The Issue Whether Appellant on February 6 and 7, 1977, violated Department of Highway Safety & Motor Vehicles Personnel Rules and Regulations 2.1C and Florida Highway Patrol General Order 19, paragraph 11, as specifically alleged in the disciplinary letter of March 14, 1977. Whether the Appellee's suspension of Appellant should be sustained.

Findings Of Fact Appellant Jerry Shores is employed by the Appellee Department of Highway Safety and Motor Vehicles, Florida Highway Patrol, in Troop B, Orange County, Florida, with the rank of Trooper. He was so employed on December 26, 1976, and on February 6 and 7, 1977. A letter dated March 14, 1977, sent by Certified Mail with Return Receipt Requested was mailed to Appellant Shores notifying him that he was being suspended for sixteen (16) hours without pay based on the violation which is the subject of this hearing. The letter was signed by J.E. Beach, Colonel, Director, Florida Highway Patrol and was approved by Ralph Davis, Executive Director of the Department of Highway Safety and Motor Vehicles. The Appellant Shores appealed this suspension. 3 Documentary evidence and testimony of the witnesses for the Appellee established that on February 6, 1977, during his regular patrol duty hours, Trooper Shores stopped at a "Seven-Eleven" store at 8:30 a.m. without checking in and out of his station by radio then proceeded to his home at 8:40 a.m. where he stopped and went inside without checking out, then left his home at 9:00 a.m. without checking back in by radio, and at 9:30 a.m. stopped at a plant nursery without checking out by radio. At 9:50 a.m. Trooper Shores, while at the nursery, received a call to investigate and assist a disabled vehicle. Trooper Shores did not leave the nursery to attend to the disabled vehicle and while still at the nursery the Patrol Station called him at 10:15 a.m. advising him to work an accident.

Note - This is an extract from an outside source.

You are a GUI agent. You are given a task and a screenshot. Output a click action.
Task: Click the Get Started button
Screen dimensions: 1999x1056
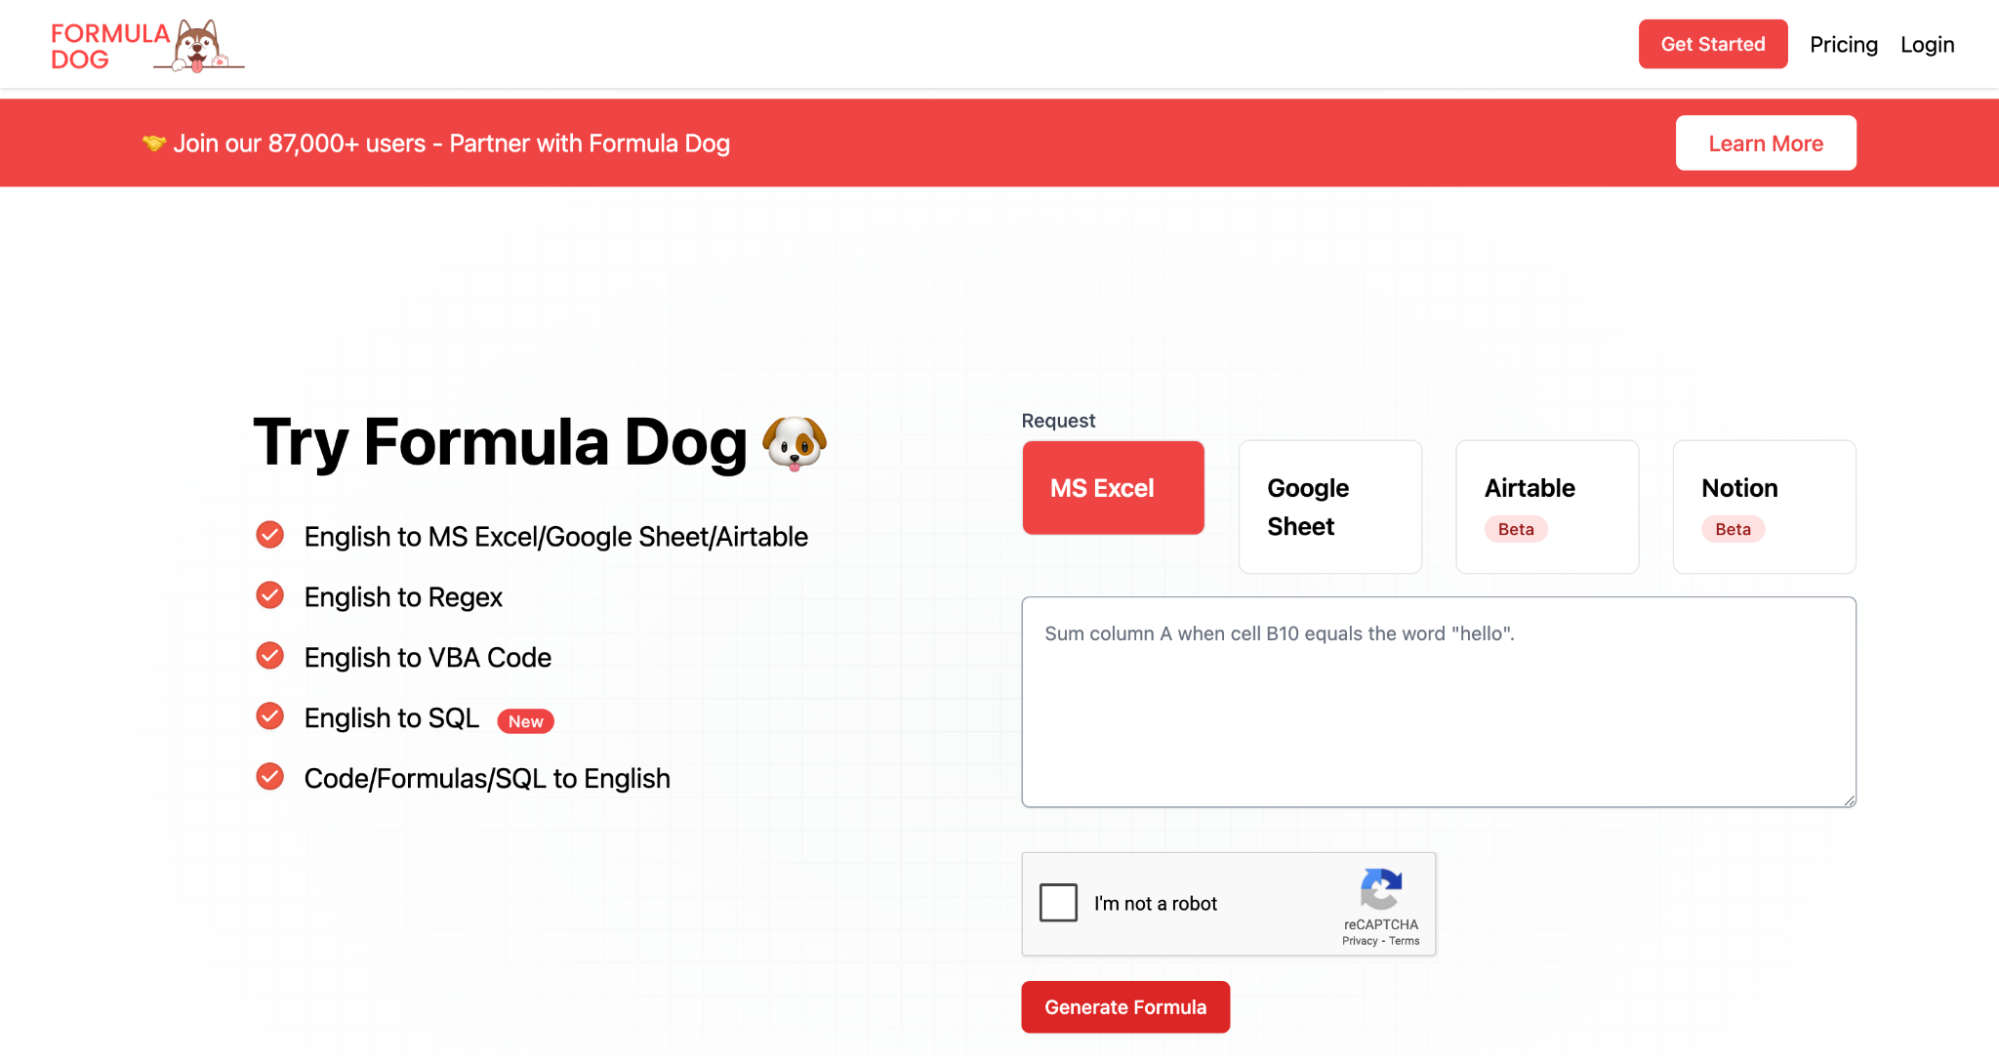pyautogui.click(x=1713, y=44)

Trooper Shores then radioed that the reason that he did not get to the disabled vehicle was that he was busy with another disabled vehicle. On Tuesday, February 8, 1977, the Patrol Station called Trooper Shores on the radio during his regular patrol duty hours at 3:50 p.m. The station did not make radio contact although several attempts were made until 4:20 p.m. when Trooper Shores advised he was out of the patrol car. On December 26, 1976, Trooper Shores received a written reprimand from Sergeant J. C. Rique because he was out of his patrol car at the Hilton Inn on West State Road 50 without either checking out by radio or by telephone. Trooper Shores had depended upon another person to check him out.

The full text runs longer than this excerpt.